Professor Tom Robinson, the study’s UK Chief Investigator and NIHR National Specialty Lead for Stroke, said: "The ENCHANTED study has shown that rapidly lowering blood pressure is a safe way to reduce the risk of bleeding in the brain for patients treated with clot busting drugs, though we need to understand better why this did not lead to overall improvements in recovery at three months following stroke.
"Research of this kind is essential if we're to ensure stroke treatments are safe for patients. NIHR played a key role in this important study, recruiting 961 participants across 31 sites in England. The study could well inform future clinical guidelines."

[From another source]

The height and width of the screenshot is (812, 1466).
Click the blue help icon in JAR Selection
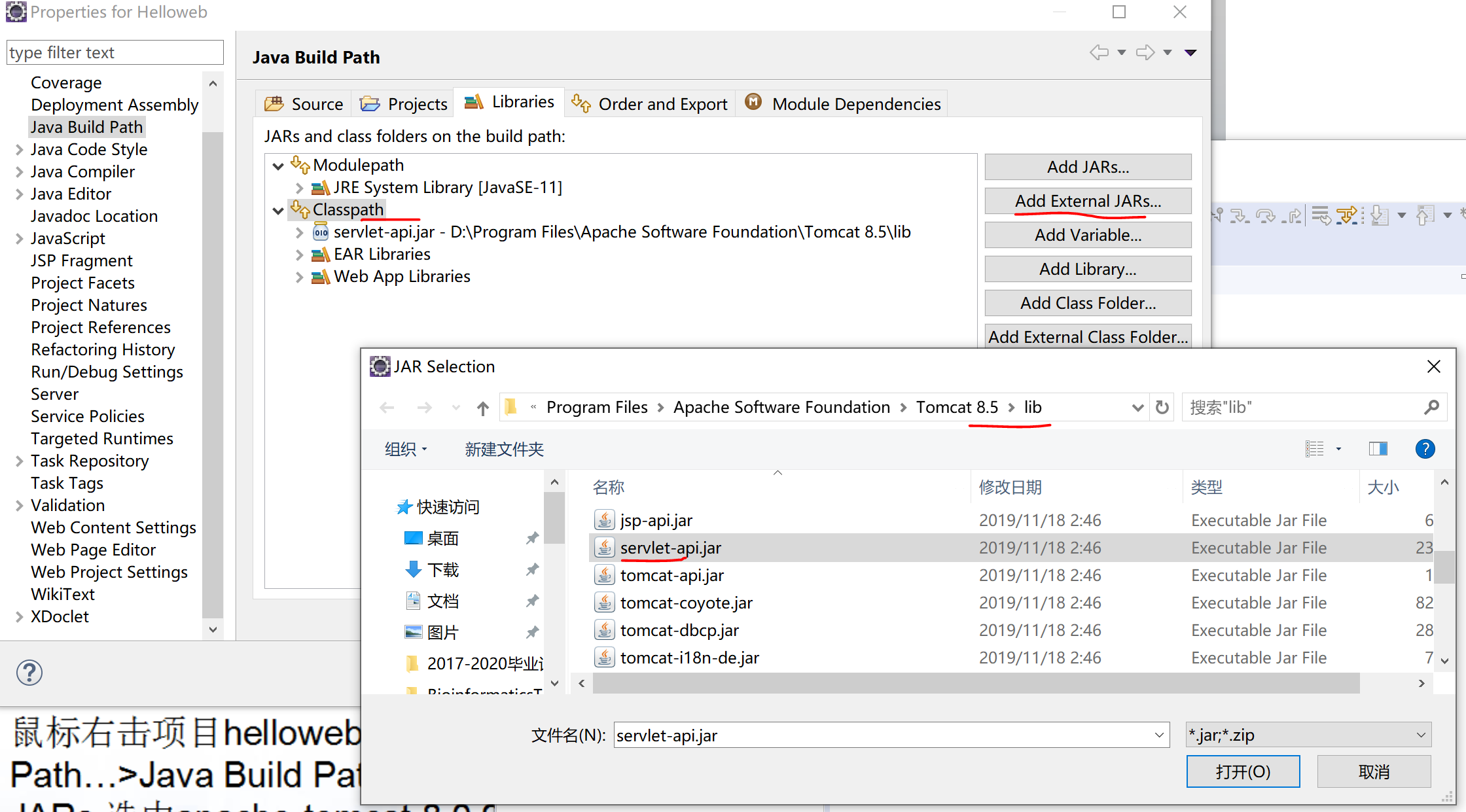pyautogui.click(x=1425, y=449)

Most strokes (85%) are ischaemic, which are caused by a blood clot blocking an artery leading to the brain. In this situation, doctors may inject a clot-busting medicine (a process known as thrombolysis) to break down and disperse the clot and restore blood flow. Thrombolysis reduces the brain damage caused by the stroke, especially when given as early as possible within the first four- and-a-half hours after the stroke occurs. However, it carries a small risk of serious bleeding to the brain.
The study investigated whether lowering a stroke patient’s systolic blood pressure (the top number in a blood pressure reading) to less than 140 millimetres of mercury (mm Hg) could safely reduce the risk of bleeding in the brain and lessen post-stroke disability better than lowering systolic blood pressure to the current recommended target of 180 mm Hg or less, for up to three days.
Researchers found that significantly fewer patients had bleeding in the brain after intensive compared to standard blood pressure management. Incidence of serious bleeds in the brain was also lower with intensive blood pressure reduction. Further, no harm was identified for intensive blood pressure management.
Crucially, the research teams also found that while there was no harm in intensively lowering blood pressure, neither did it significantly improve post-stroke recovery.
Professor Tom Robinson, said: "Bleeding in the brain can be a major side-effect of clot-busting stroke treatment. While more intensive blood pressure lowering is associated with reduced bleeding risk, there has been a longstanding belief that this additional treatment could worsen the stroke damage to the brain, causing higher levels of disability in patients over the longer term."
Hilary Reynolds, Executive Director for Strategy and Research at the Stroke Association said: "Findings from this research should provide reassurance that this approach to thrombolysis can be done safely. We’d like to see more research that leads to safer treatments and also people making better recoveries."
The study was led in the UK by the University of Leicester and was co-ordinated in the UK from the NIHR Leicester Biomedical Research Centre (BRC). The study was led by a team at The George Institute for Global Health in Australia of more than 2,000 patients at 110 hospital sites in six countries, over several years.